A transit of a minor planet takes place when a minor planet passes directly between an observer and another heavenly body, obscuring a small part of that body's disc. From the perspective of observers on Earth, transits of the Sun and Moon by minor planets are very rare, as the minor planets orbiting between the Earth and those bodies are few and very small. Transits of the Sun would be more visible from the outer planets.

Transits should be distinguished from occultations, in which the minor planet entirely blocks out the light from the other body.

==Asteroids==
Most asteroids orbit in the asteroid belt between Mars and Jupiter. For this reason, transits of the Sun by asteroids are rare from Earth's perspective, but would not be uncommon from the perspective of Jupiter. Still, the high inclination of many asteroid orbits would make this less common that it would be otherwise. One example of a forthcoming asteroid transit visible from Jupiter will be that of 4 Vesta, which will transit the Sun on January 4, 2044, with an angular diameter of 0.24″.

From the perspective of Earth, the only types of asteroids that can transit the Sun are those with orbits that take them between the two bodies. These include Aten asteroids (including Apohele asteroids and the hypothetical Vulcanoid asteroids) and some Apollo asteroids (perhaps including quasi-satellites of Earth). Unfortunately, observations of such transits are difficult because all of these asteroids are only a few kilometres in diameter at most, so that their angular diameter is too tiny to observe against the Sun.

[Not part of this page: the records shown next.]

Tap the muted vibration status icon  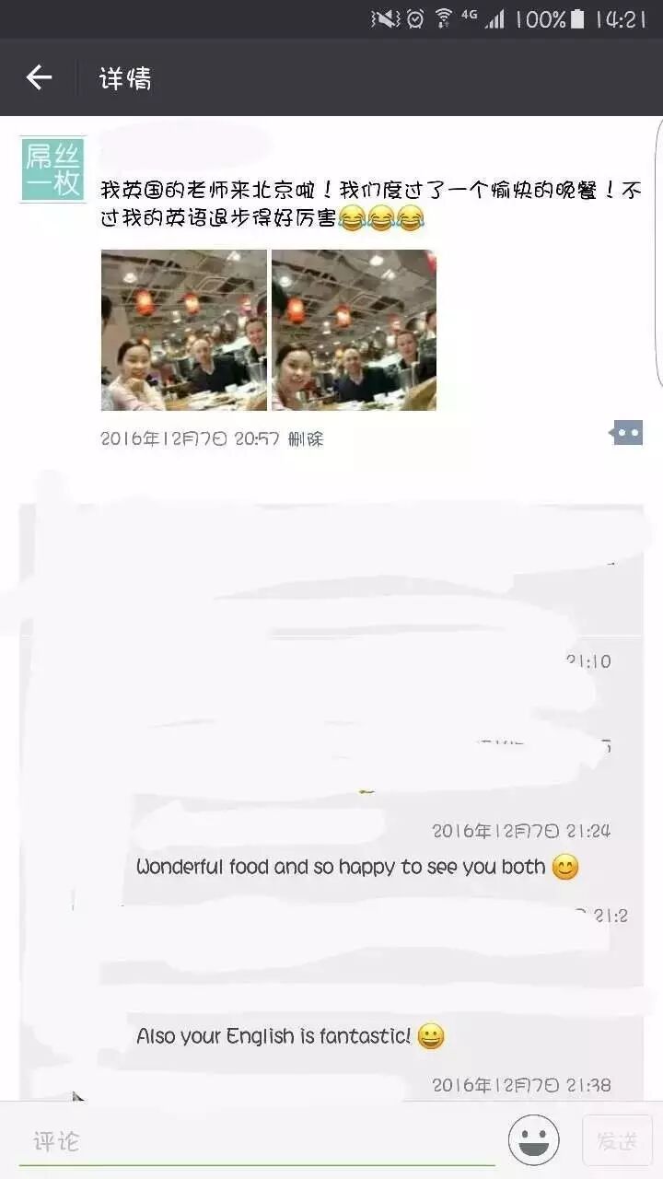click(385, 18)
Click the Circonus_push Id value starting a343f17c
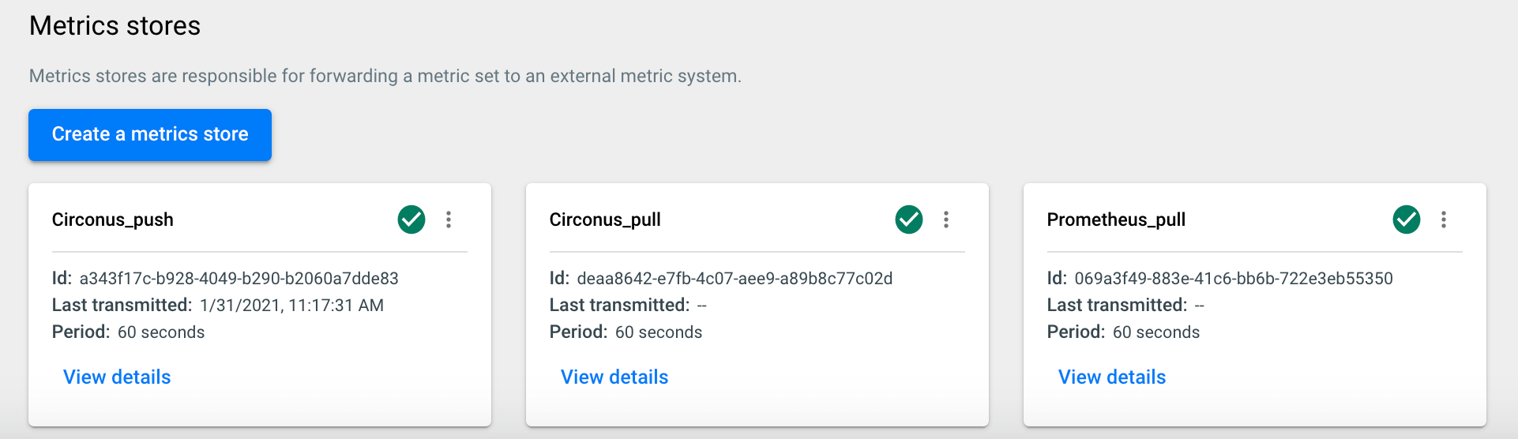Image resolution: width=1518 pixels, height=439 pixels. (239, 279)
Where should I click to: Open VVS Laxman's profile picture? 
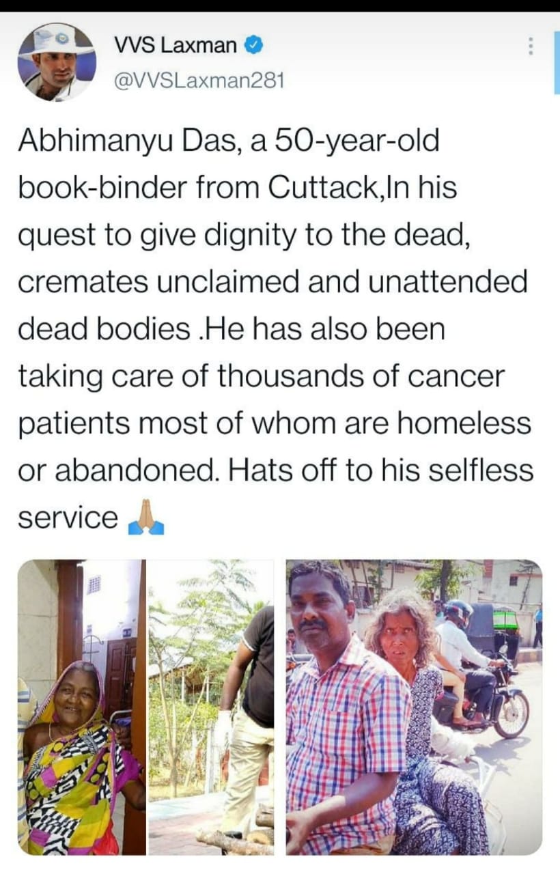point(57,62)
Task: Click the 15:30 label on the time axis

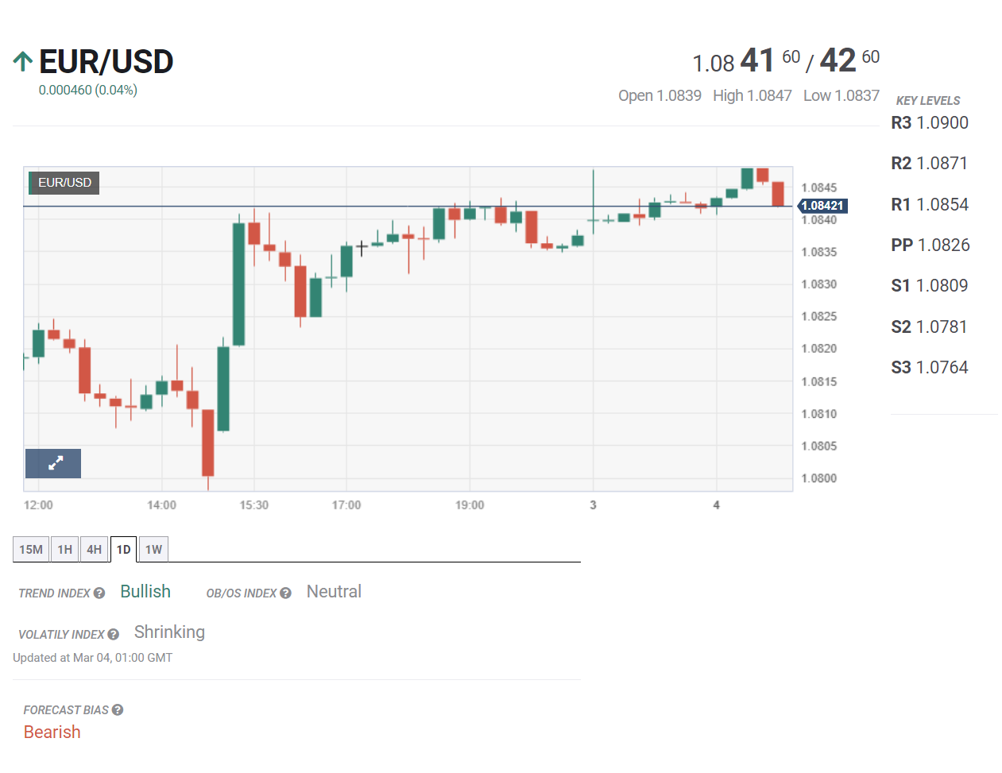Action: (x=253, y=505)
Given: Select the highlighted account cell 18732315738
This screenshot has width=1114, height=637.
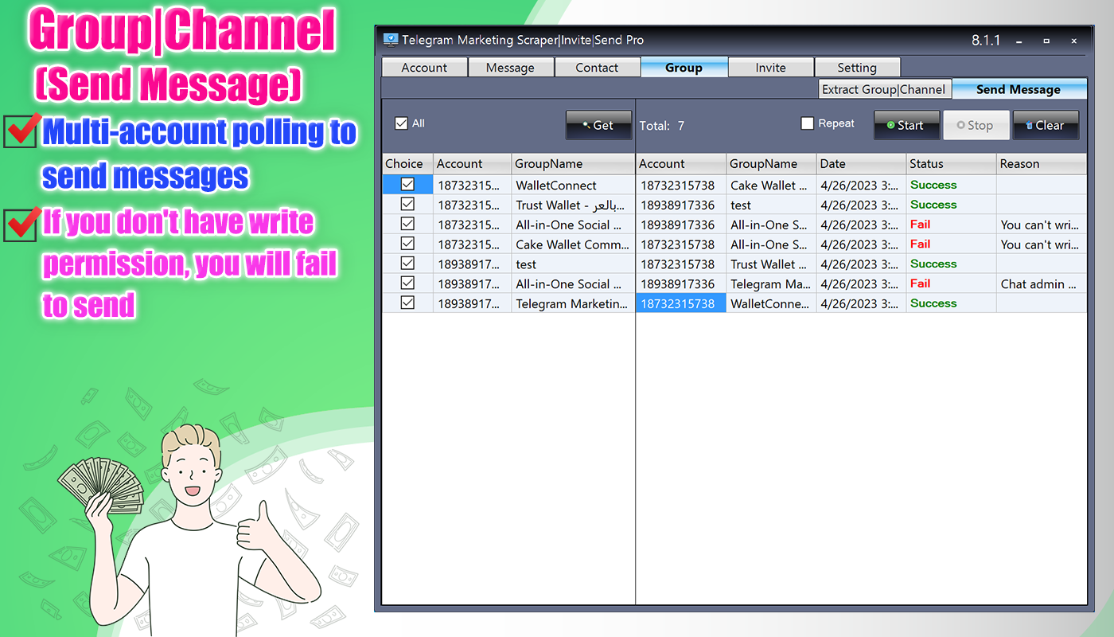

One example was the May 16, 1990 transit of 3838 Epona with a diameter of 2.5 km. At a distance of 0.53 AU from Earth, its angular diameter was only 0.007 seconds of arc, far too small to see. Similarly, asteroid 30825 (1990 TG_{1}) transited on April 14, 2005, but was again unobservable, having an angular diameter of about 0.05″, and 2101 Adonis transited on September 24, 2007, with an even smaller angular diameter of only 0.005″.

In theory, if a transit took place during a very close approach by a near-Earth asteroid, it might be observable. However, no such asteroid transits have been observed up to the present time.

==Comets==
Comets may also transit the Sun; for example, Halley's Comet transited on 19 May 1910.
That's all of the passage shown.